### Task statement
For the records below, say how many lines contain the string "vertical". Give no other text.

### Information provided

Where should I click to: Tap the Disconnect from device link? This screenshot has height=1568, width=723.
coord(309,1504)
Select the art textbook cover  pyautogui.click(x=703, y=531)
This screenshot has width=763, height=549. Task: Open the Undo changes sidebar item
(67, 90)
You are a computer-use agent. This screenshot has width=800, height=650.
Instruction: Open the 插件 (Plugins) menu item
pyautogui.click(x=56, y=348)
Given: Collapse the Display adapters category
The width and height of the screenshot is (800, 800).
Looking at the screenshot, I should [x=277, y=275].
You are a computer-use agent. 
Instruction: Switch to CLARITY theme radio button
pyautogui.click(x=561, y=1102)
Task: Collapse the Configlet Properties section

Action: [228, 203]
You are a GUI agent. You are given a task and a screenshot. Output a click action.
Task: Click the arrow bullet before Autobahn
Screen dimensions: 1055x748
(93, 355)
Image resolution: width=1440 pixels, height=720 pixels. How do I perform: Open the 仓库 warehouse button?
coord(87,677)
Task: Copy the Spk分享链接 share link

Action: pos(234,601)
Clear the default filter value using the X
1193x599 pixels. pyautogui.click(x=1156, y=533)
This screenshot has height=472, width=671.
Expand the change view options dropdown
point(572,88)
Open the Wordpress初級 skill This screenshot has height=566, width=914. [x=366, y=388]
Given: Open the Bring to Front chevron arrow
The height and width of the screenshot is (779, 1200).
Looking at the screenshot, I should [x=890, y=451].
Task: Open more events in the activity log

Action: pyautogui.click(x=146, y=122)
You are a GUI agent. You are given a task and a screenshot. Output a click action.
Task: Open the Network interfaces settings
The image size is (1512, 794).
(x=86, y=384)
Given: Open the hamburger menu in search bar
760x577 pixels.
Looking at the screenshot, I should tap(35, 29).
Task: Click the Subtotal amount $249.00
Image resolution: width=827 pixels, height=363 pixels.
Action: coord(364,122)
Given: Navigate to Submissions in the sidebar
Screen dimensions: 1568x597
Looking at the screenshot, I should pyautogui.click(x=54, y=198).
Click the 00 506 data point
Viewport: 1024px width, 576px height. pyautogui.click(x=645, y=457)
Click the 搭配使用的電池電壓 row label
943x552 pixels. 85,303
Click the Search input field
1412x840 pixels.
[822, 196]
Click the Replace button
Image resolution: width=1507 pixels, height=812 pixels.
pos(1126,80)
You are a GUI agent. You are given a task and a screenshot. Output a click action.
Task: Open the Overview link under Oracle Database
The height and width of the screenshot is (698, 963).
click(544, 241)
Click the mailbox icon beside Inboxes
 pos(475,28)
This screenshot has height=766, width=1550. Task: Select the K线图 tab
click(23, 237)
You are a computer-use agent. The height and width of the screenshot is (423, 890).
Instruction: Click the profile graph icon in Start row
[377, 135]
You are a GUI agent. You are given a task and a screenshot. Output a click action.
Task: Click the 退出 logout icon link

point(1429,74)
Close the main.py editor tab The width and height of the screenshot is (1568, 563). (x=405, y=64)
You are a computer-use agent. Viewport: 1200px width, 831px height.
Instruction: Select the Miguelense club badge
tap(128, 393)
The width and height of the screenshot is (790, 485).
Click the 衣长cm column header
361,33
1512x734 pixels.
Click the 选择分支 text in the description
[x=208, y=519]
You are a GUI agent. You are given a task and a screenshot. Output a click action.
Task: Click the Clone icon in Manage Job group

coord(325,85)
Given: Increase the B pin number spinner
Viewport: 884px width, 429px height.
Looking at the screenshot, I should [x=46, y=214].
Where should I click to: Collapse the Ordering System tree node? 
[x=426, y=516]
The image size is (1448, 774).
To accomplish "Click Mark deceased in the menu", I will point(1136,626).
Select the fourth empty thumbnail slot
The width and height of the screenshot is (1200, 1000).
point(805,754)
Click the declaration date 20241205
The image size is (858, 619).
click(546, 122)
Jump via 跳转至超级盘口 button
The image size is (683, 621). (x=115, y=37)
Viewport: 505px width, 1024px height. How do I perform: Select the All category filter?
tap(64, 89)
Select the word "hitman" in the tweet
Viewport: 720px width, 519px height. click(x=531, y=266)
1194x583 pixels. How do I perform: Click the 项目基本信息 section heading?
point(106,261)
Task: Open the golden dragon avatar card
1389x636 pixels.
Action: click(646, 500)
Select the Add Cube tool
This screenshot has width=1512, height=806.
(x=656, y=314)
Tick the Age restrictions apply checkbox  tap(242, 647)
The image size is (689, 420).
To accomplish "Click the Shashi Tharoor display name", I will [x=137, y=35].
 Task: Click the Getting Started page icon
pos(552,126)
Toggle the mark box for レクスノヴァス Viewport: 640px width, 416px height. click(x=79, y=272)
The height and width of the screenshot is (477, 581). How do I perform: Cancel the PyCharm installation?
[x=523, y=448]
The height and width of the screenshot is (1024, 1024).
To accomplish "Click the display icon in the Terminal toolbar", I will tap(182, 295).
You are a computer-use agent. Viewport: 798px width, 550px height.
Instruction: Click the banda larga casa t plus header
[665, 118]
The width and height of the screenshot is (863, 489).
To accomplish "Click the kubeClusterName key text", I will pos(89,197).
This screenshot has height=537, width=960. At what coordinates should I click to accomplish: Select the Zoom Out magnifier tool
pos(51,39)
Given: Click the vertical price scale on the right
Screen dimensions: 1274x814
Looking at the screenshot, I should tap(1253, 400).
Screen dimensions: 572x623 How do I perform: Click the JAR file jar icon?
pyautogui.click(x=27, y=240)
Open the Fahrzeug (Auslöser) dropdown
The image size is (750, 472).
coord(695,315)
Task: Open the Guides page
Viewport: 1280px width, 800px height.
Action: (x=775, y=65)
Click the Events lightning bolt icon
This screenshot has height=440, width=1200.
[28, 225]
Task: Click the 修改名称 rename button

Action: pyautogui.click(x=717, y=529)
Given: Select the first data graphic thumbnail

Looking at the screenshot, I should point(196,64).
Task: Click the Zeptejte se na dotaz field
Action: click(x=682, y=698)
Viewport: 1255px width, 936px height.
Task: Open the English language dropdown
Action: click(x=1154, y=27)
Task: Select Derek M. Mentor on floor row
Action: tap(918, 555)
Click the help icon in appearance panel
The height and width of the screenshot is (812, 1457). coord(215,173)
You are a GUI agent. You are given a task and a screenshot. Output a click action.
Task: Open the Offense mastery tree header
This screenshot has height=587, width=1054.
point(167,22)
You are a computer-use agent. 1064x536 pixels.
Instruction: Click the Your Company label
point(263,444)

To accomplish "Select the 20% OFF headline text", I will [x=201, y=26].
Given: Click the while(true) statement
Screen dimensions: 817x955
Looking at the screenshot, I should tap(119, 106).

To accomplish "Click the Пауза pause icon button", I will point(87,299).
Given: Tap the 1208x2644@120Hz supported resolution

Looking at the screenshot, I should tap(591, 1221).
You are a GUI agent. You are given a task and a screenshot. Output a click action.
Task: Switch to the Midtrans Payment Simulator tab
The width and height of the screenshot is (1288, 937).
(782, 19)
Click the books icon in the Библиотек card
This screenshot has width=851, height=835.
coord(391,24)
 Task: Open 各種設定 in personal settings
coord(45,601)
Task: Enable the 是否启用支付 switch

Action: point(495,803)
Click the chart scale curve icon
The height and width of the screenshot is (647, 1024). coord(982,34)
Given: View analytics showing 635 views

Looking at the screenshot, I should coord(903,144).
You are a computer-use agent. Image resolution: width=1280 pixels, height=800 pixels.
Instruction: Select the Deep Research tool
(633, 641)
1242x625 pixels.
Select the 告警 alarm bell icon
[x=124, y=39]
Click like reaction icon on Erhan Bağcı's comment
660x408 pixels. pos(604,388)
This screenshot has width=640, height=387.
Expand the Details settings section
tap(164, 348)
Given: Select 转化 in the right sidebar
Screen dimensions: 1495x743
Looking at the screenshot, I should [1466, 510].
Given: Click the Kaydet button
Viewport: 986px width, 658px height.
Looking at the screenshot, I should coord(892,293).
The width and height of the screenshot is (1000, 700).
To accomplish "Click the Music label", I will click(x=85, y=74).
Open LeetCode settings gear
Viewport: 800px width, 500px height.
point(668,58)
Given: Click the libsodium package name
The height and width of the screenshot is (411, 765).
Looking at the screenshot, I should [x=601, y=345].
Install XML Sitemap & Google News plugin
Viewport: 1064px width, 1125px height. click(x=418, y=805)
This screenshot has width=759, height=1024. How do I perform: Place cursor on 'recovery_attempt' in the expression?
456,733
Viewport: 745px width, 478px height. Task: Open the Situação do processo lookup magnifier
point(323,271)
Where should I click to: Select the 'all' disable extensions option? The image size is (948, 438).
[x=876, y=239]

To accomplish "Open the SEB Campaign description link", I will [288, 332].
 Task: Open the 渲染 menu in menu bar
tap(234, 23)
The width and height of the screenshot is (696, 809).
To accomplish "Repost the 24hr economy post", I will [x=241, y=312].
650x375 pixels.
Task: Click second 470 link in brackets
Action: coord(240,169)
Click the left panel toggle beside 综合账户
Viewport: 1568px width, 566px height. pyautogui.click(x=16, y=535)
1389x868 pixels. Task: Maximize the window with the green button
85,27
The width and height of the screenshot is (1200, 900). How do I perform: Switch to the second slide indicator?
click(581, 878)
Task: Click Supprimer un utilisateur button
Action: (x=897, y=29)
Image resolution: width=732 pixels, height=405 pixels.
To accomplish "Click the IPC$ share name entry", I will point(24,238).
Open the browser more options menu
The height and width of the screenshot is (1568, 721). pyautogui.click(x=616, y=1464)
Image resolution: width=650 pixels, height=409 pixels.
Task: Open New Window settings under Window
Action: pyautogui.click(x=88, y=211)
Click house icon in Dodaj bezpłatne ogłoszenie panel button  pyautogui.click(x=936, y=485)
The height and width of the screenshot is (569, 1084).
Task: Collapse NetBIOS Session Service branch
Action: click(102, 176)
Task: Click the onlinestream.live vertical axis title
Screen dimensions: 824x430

### Written solution
2